DATA TO USE below:

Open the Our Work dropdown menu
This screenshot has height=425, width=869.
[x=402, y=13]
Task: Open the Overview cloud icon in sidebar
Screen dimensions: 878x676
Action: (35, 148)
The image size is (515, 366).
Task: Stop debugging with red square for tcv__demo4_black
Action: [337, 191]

End of DATA TO USE.

#### WHAT THE EXERCISE ASKS
Please give the number of lines above that contain "Open", without any other words.

#### RESPONSE TO THE EXERCISE
2